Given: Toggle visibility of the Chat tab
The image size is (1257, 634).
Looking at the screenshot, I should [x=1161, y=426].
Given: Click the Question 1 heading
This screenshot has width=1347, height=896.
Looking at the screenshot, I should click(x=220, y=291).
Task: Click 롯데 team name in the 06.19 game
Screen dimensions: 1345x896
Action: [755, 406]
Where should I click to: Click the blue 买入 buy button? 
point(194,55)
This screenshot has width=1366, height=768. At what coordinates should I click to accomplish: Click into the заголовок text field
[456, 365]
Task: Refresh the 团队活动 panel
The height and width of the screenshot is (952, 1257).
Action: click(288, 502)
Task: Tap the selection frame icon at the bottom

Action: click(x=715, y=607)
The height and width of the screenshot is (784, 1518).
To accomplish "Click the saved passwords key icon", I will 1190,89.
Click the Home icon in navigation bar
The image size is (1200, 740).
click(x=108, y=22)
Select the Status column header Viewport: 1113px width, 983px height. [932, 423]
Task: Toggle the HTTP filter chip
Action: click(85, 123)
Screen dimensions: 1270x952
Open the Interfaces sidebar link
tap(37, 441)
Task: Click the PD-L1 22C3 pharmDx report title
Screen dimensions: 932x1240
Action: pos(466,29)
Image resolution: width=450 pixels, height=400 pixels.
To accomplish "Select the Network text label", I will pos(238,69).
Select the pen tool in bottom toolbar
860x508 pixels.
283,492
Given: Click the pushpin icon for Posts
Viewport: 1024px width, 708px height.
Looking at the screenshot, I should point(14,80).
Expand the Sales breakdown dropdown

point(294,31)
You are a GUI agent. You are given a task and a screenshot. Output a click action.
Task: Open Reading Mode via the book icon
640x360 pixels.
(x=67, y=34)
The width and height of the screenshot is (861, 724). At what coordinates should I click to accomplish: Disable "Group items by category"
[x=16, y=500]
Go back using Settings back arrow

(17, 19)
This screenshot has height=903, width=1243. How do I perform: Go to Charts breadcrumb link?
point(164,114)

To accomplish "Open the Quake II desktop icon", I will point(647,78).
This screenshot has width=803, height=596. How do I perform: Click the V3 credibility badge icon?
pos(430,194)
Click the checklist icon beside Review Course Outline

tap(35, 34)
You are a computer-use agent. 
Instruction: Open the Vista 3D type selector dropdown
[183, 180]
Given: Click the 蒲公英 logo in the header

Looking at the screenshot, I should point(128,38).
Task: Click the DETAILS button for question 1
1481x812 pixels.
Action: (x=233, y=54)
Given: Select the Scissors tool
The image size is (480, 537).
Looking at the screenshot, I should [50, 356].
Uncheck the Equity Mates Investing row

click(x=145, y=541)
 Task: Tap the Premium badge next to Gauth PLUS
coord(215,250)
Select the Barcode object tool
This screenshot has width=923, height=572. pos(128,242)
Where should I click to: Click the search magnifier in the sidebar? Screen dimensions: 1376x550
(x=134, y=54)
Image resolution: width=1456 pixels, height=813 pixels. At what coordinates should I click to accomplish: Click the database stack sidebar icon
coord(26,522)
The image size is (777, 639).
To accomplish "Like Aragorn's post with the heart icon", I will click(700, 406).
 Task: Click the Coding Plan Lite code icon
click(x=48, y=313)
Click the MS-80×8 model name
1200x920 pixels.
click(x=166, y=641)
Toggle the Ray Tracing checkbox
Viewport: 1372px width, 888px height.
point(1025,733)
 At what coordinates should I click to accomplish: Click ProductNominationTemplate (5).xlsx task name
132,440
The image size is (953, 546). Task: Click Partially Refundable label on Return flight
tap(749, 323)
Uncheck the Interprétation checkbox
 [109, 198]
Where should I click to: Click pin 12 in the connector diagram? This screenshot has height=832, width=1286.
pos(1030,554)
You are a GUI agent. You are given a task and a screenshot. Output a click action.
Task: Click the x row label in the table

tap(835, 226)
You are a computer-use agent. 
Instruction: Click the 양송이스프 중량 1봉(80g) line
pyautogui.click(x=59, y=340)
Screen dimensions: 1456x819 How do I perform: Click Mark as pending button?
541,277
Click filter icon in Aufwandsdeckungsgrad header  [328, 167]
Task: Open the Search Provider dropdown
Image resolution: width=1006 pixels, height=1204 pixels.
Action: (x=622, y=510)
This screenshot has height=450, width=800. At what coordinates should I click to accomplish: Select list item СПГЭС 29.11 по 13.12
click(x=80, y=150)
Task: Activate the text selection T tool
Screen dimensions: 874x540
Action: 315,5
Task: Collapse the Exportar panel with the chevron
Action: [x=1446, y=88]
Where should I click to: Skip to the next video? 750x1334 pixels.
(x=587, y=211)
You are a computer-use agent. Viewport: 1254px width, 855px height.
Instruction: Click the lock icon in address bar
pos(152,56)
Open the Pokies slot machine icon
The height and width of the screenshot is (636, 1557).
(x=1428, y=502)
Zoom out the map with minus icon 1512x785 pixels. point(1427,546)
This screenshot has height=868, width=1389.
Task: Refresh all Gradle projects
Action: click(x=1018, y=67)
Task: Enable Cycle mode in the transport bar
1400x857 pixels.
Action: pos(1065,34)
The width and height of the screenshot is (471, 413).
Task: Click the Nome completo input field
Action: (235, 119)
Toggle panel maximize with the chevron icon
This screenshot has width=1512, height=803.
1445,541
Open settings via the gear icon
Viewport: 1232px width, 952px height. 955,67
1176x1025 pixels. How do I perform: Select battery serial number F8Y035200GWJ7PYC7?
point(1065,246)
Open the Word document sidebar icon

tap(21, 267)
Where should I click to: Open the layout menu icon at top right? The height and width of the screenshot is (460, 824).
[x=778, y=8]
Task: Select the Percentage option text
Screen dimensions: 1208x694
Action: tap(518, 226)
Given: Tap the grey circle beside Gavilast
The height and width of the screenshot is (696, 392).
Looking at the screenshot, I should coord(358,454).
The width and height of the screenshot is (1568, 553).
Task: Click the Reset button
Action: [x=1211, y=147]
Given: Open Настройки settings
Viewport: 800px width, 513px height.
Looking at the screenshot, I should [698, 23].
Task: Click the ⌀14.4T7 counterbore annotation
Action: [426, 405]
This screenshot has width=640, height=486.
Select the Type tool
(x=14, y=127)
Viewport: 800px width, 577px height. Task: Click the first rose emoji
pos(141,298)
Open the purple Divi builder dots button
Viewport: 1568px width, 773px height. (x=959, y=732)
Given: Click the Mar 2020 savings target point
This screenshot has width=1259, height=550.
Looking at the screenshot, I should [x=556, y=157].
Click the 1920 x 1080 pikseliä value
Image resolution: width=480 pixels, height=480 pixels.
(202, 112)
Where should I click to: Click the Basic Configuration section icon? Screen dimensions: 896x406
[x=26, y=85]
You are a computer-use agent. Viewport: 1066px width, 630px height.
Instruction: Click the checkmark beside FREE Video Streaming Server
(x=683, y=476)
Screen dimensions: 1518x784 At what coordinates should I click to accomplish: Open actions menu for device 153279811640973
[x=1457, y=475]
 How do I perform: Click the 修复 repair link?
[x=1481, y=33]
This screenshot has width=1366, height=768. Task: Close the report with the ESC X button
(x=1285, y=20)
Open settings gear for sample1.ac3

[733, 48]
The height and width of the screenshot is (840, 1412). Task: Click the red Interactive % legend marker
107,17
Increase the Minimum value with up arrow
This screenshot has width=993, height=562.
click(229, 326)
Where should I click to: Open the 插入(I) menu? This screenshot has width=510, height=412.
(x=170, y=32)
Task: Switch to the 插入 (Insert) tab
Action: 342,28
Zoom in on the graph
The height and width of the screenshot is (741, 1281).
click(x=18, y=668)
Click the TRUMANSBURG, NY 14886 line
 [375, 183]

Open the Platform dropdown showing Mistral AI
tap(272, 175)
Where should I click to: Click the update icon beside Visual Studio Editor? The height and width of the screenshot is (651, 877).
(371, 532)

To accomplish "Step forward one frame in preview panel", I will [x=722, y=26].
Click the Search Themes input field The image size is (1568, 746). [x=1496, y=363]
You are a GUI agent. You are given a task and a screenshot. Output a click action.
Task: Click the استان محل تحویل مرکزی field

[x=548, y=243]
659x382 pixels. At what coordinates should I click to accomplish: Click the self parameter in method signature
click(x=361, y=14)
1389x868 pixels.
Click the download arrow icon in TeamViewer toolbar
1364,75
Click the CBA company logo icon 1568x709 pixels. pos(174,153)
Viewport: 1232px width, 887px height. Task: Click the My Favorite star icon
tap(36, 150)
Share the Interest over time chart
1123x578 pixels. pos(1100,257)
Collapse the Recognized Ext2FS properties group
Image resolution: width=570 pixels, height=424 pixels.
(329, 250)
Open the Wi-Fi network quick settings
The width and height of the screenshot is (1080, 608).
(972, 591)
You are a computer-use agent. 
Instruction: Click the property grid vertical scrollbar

Task - Rewrite the records from the line containing "will [x=722, y=26]." through the line containing "click(x=361, y=14)", replacing "screenshot" with "screen image" and leaving everything else unchanged.

Result of this task -
To accomplish "Step forward one frame in preview panel", I will [x=722, y=26].
Click the Search Themes input field The image size is (1568, 746). [x=1496, y=363]
You are a GUI agent. You are given a task and a screen image. Output a click action.
Task: Click the استان محل تحویل مرکزی field

[x=548, y=243]
659x382 pixels. At what coordinates should I click to accomplish: Click the self parameter in method signature
click(x=361, y=14)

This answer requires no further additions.